- [SHORT TASK 1] Can you reproduce the passage of the Iran commentary starting at "The most pressing" and ending at "lifting trade embargoes."?

The most pressing problem that must be resolved is to find a way to reopen the Strait to shipping. Asserting control over the Strait is currently the Iranians’ trump (no pun intended) card; and they are not likely to relax their control of the Strait for more than a few days as long as the U.S. maintains its blockage of Iranian ports. Conversely, the U.S. and Israel are maintaining their forces in a position to resume their aerial attacks until Iran agrees to their demands. Thus, the first step must be for the U.S. to discontinue its blockade of Iran’s ports. This will prompt the Iranians to permit shipping to pass through the Strait at least for a short period during which it will expect the Trump administration to start making proposals to relax economic sanctions currently being imposed upon it, including lifting trade embargoes.

A second important economic demand of the Iranians will be for the U.S. to agree to paying reparations for the damage that the bombing attacks have caused. This too will have to be agreed upon relatively quickly as Iran is unlikely to allow the Strait to remain open for more than a few weeks to enable the scope of this issue to be agreed upon and its implementation initiated. Specifically, the parties will have to agree upon what economic concessions the U.S. is willing to make and when and how they will be placed in effect.

This will be a bitter pill for President Trump who is highly reluctant to make any economic concessions to the Iranians because he is already under attack at home for the expenses previously incurred in the war. In addition, he has now set down a “red line” that the U.S. will make no concessions until the Iranians meet one or more of his principal demands which include steps toward limiting Iran’s nuclear ambitions. This could be in the form of an agreement to reinstate at least some of the terms it agreed to in the JCPOA, including on-site inspections.  

An overhanging problem is that Trump is  unlikely to enter into any deal that makes him appear less successful in reducing the nuclear threat posed by Iran than what the Obama administration achieved in the JCPOA. That’s a very tall order since the pressure on Iranians to concede to Trump’s demands seem much less than the pressure on President Trump to quickly conclude the conflict. Moreover, the JCPOA was negotiated at a time when the U.S. enjoyed a reputation for reliability. That reputation was scotched when President Trump repudiated the JCPOA and reinitiated economic sanctions against Iran. Accordingly, the Iranians will rightly contend that they need to proceed with their development of nuclear weapons as insurance against any breach of whatever understanding they might reach.

- [INPUT DATA]
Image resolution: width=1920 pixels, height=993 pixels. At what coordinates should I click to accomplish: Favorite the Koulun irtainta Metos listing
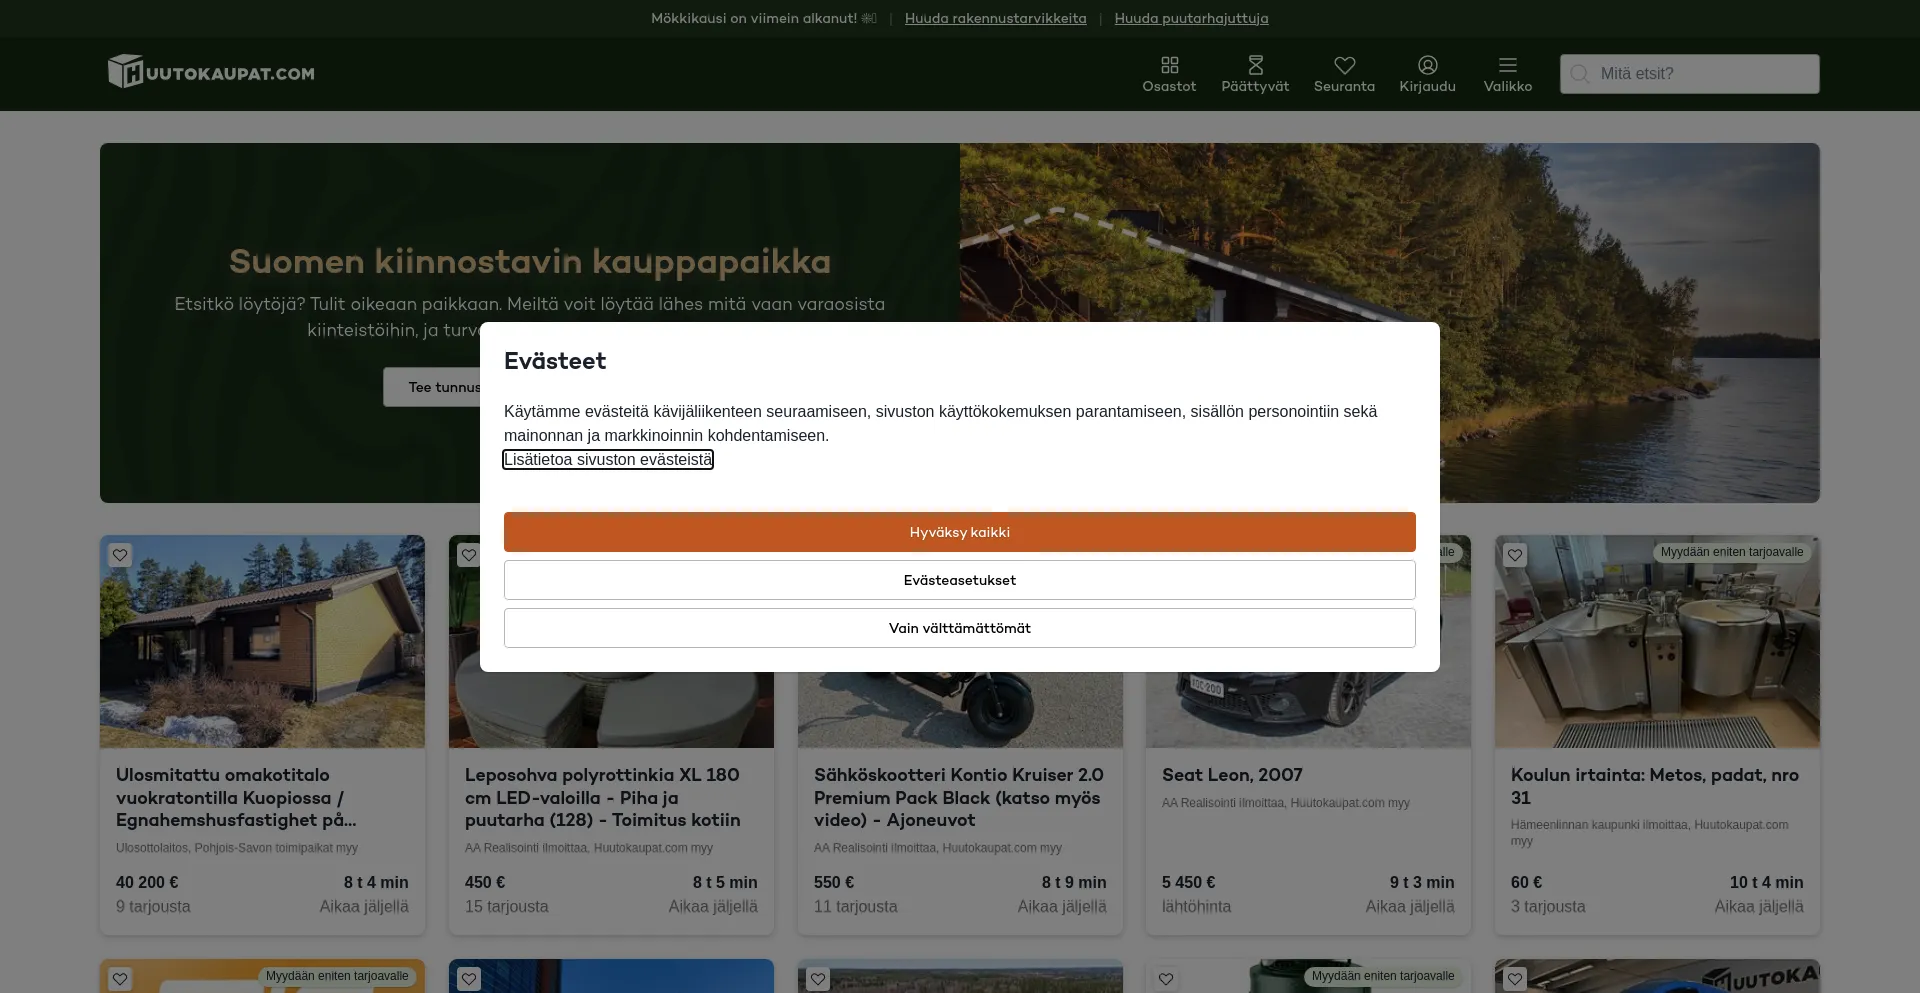(1515, 555)
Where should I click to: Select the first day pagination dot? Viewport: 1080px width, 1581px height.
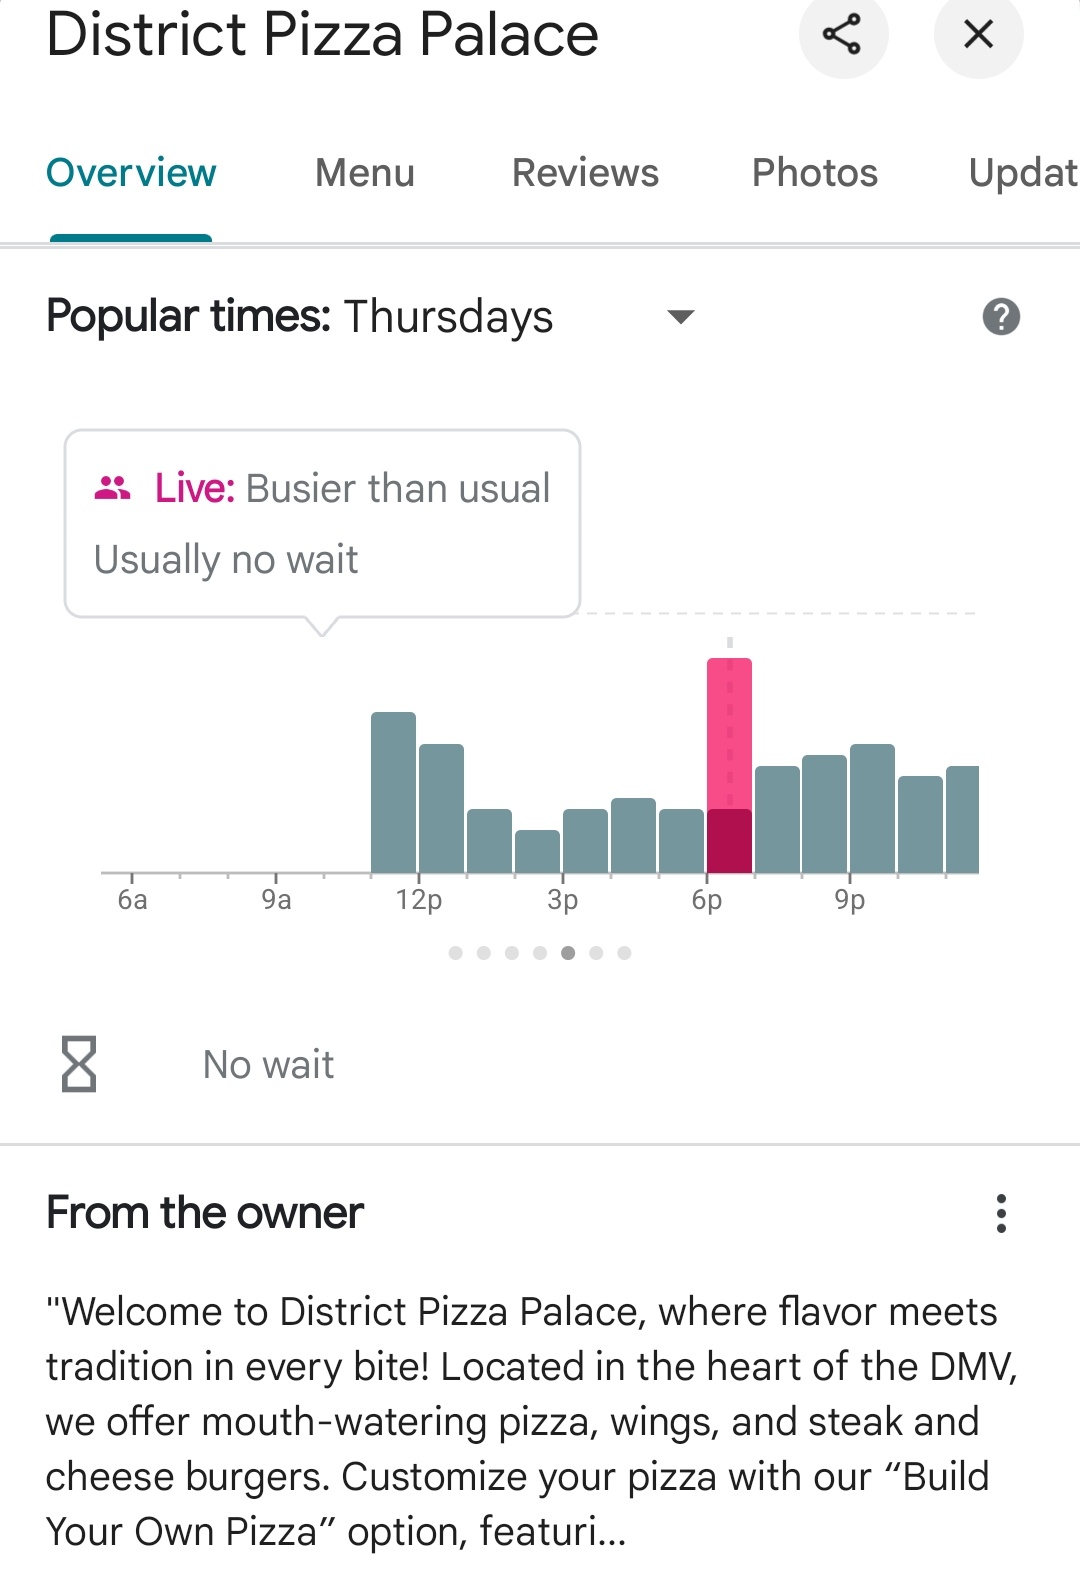pyautogui.click(x=456, y=953)
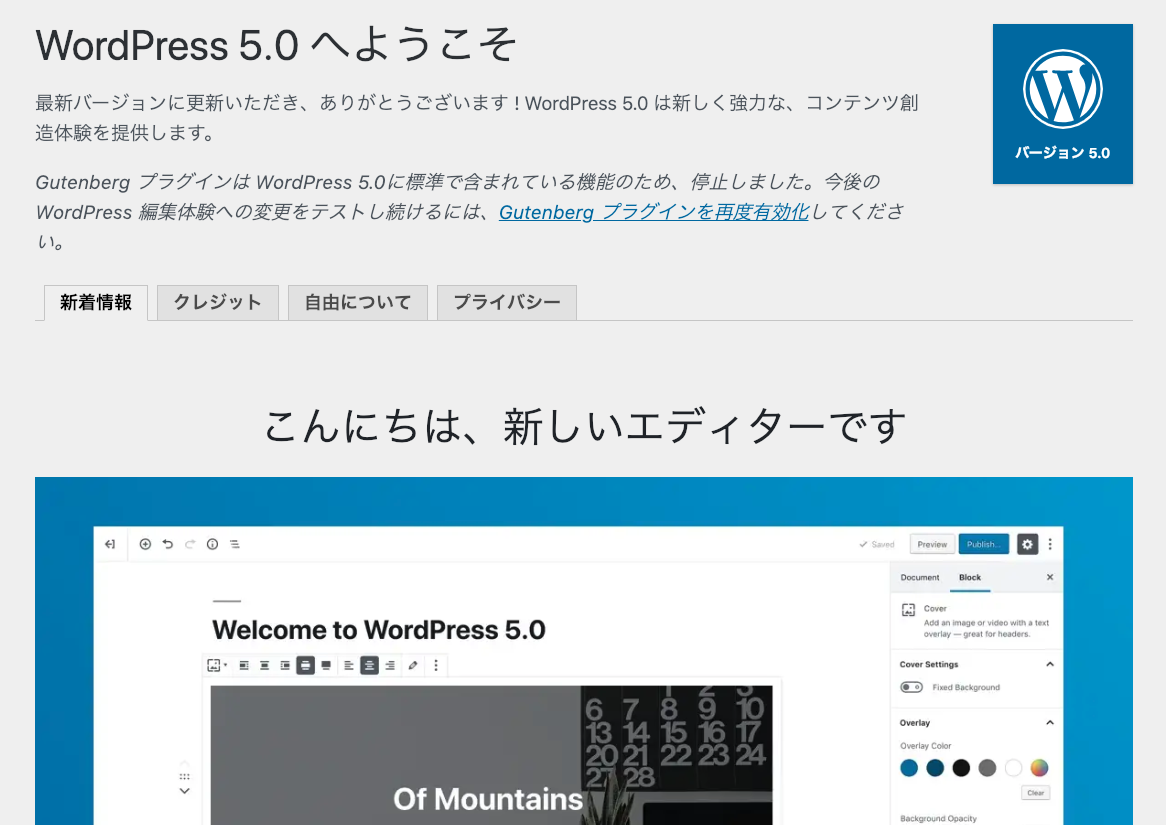Click the Publish button
The image size is (1166, 825).
[x=983, y=543]
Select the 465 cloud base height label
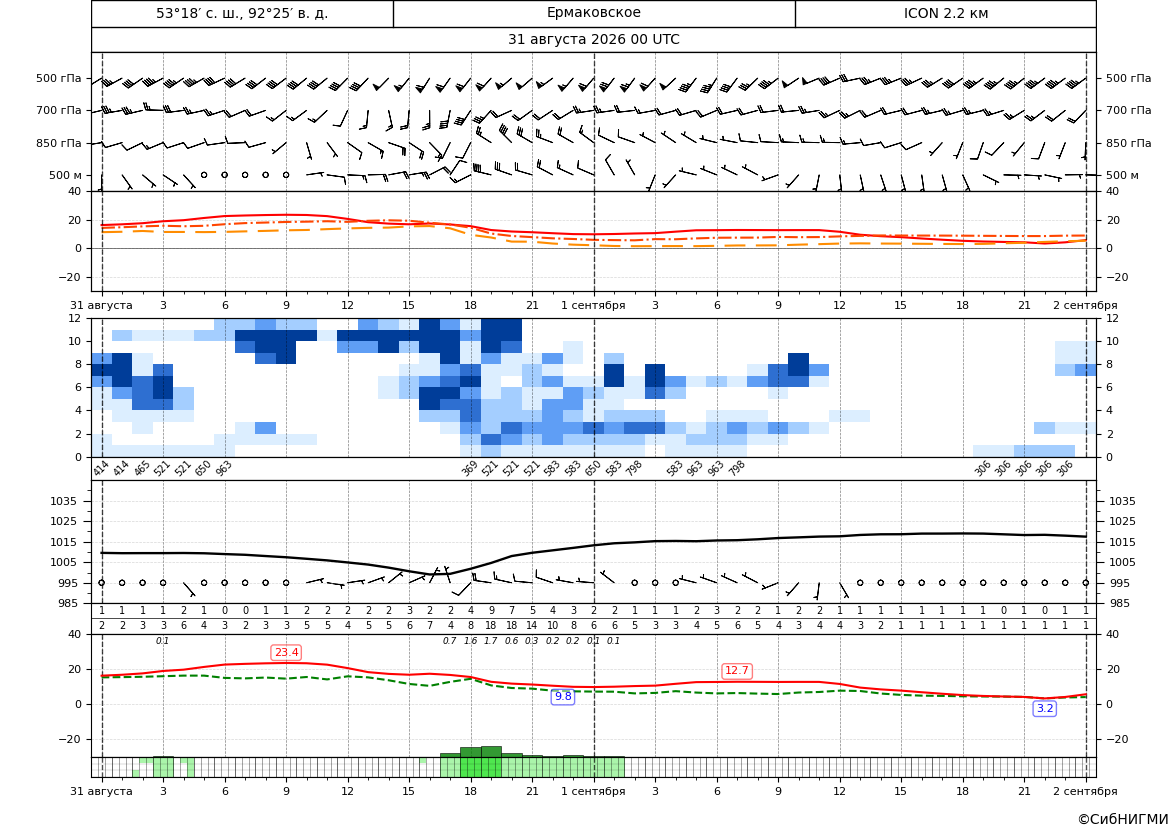This screenshot has width=1169, height=827. point(142,468)
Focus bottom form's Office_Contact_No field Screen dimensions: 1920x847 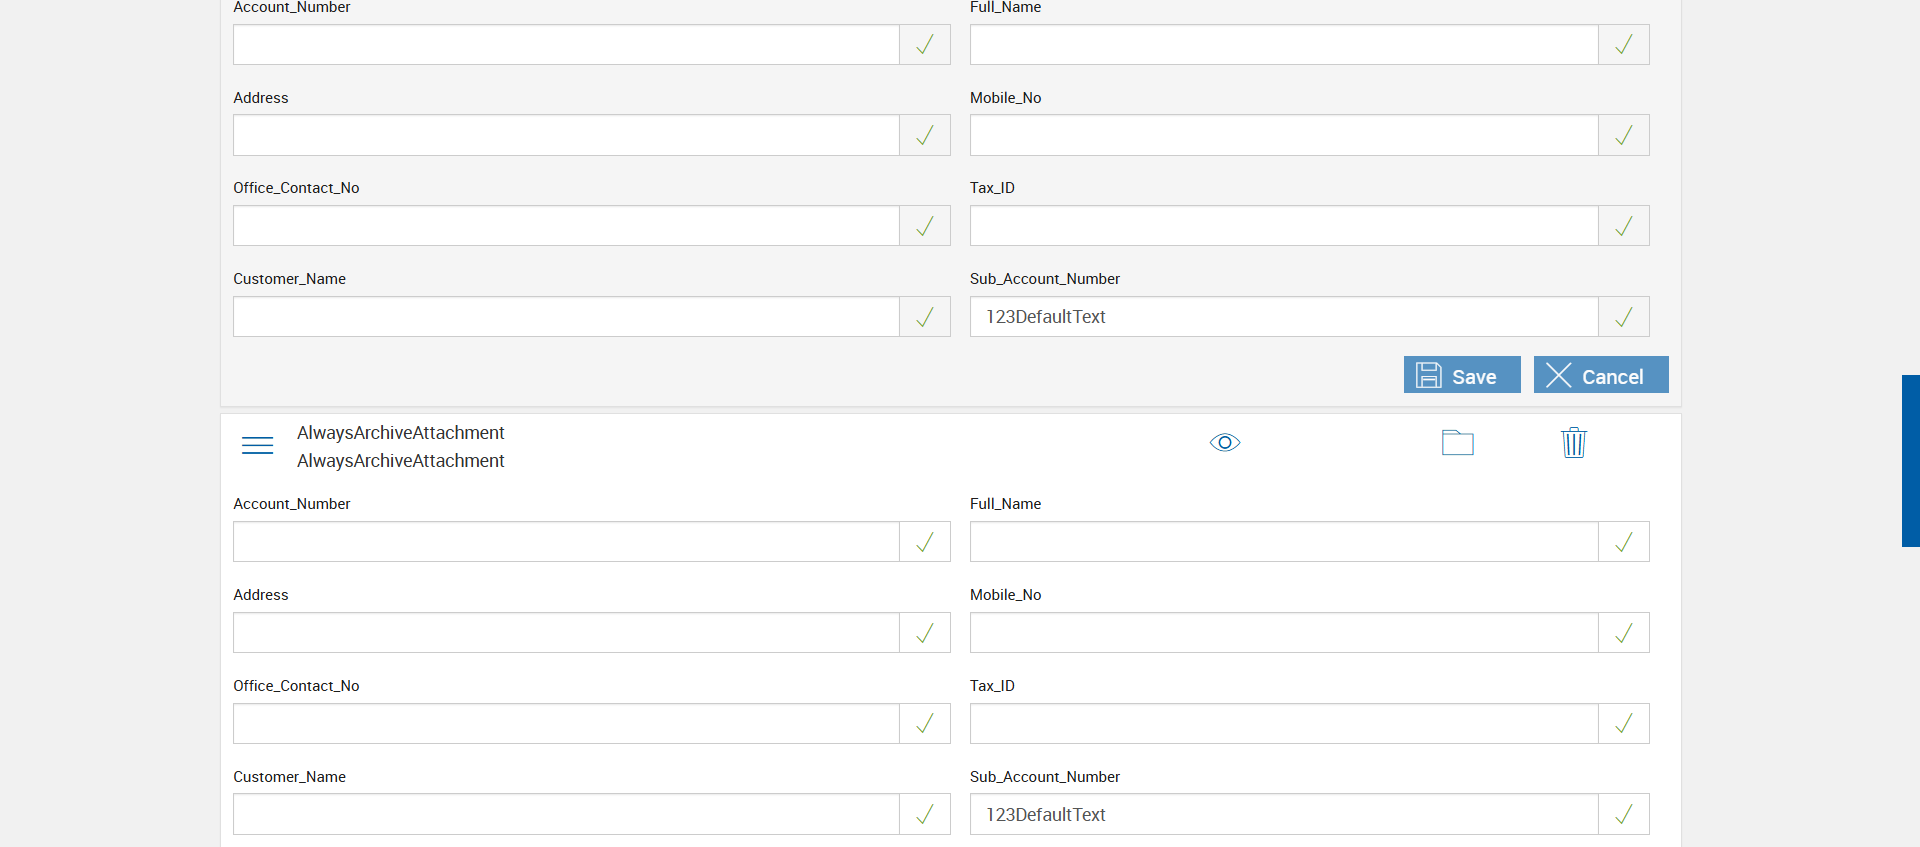tap(566, 723)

- [SHORT TASK 2] Could you arrange the rows above as a numbered list, starting at the first row and ending at the line that contains "(1515, 555)", with blank lines and pictures left out?

- [ANSWER 1]
The most pressing problem that must be resolved is to find a way to reopen the Strait to shipping. Asserting control over the Strait is currently the Iranians’ trump (no pun intended) card; and they are not likely to relax their control of the Strait for more than a few days as long as the U.S. maintains its blockage of Iranian ports. Conversely, the U.S. and Israel are maintaining their forces in a position to resume their aerial attacks until Iran agrees to their demands. Thus, the first step must be for the U.S. to discontinue its blockade of Iran’s ports. This will prompt the Iranians to permit shipping to pass through the Strait at least for a short period during which it will expect the Trump administration to start making proposals to relax economic sanctions currently being imposed upon it, including lifting trade embargoes.

- [ANSWER 2]
1. Image resolution: width=1920 pixels, height=993 pixels. At what coordinates should I click to accomplish: Favorite the Koulun irtainta Metos listing
2. (1515, 555)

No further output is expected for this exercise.